==== Records for processing

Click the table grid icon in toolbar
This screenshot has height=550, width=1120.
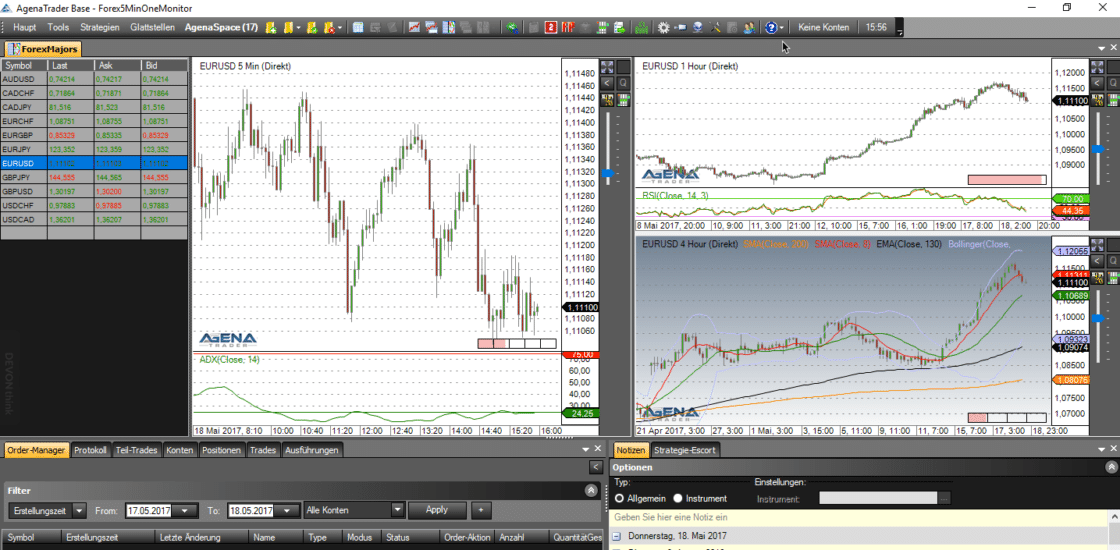358,27
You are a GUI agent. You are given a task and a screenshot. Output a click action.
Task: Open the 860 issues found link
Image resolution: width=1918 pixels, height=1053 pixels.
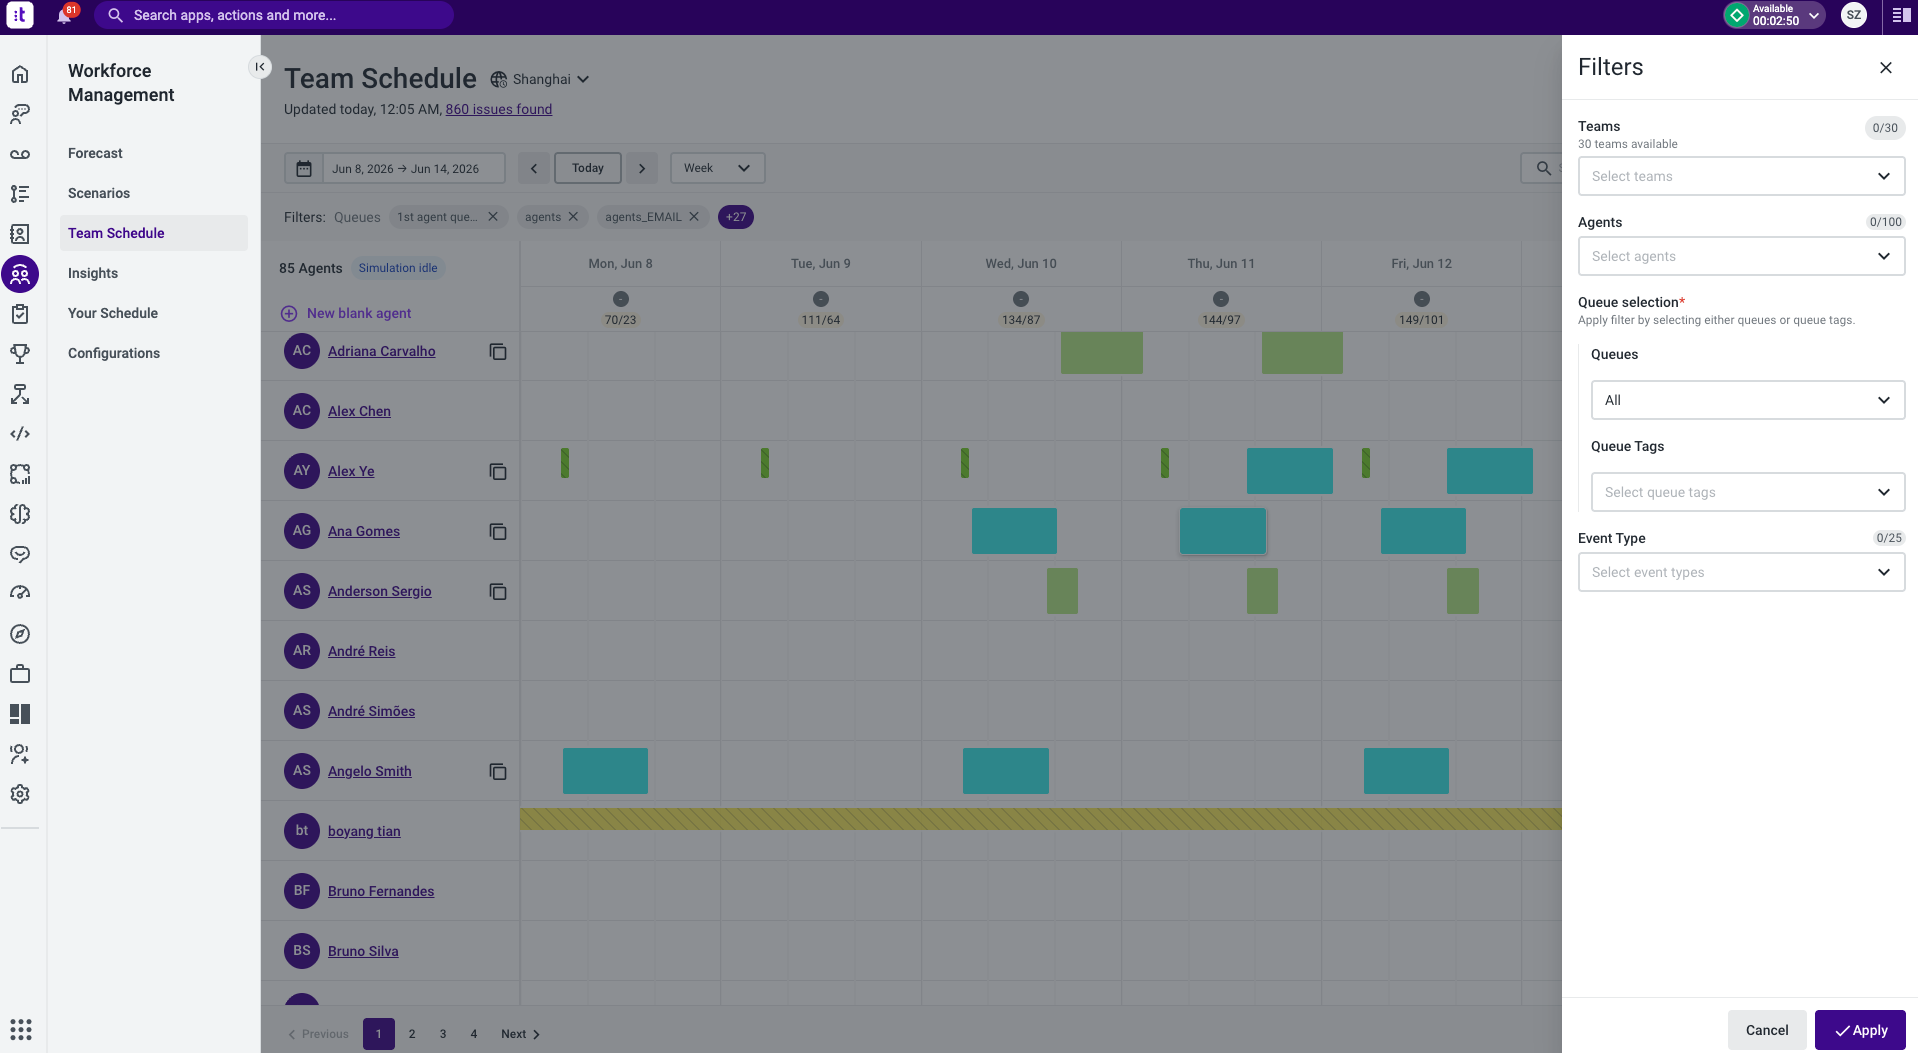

========

* _Activity_:
Please transcribe every entry exactly as written, leaving the pictures out.

* _Written response_:
Click the table grid icon in toolbar
This screenshot has height=550, width=1120.
358,27
You are a GUI agent. You are given a task and a screenshot. Output a click action.
Task: Open the 860 issues found link
Image resolution: width=1918 pixels, height=1053 pixels.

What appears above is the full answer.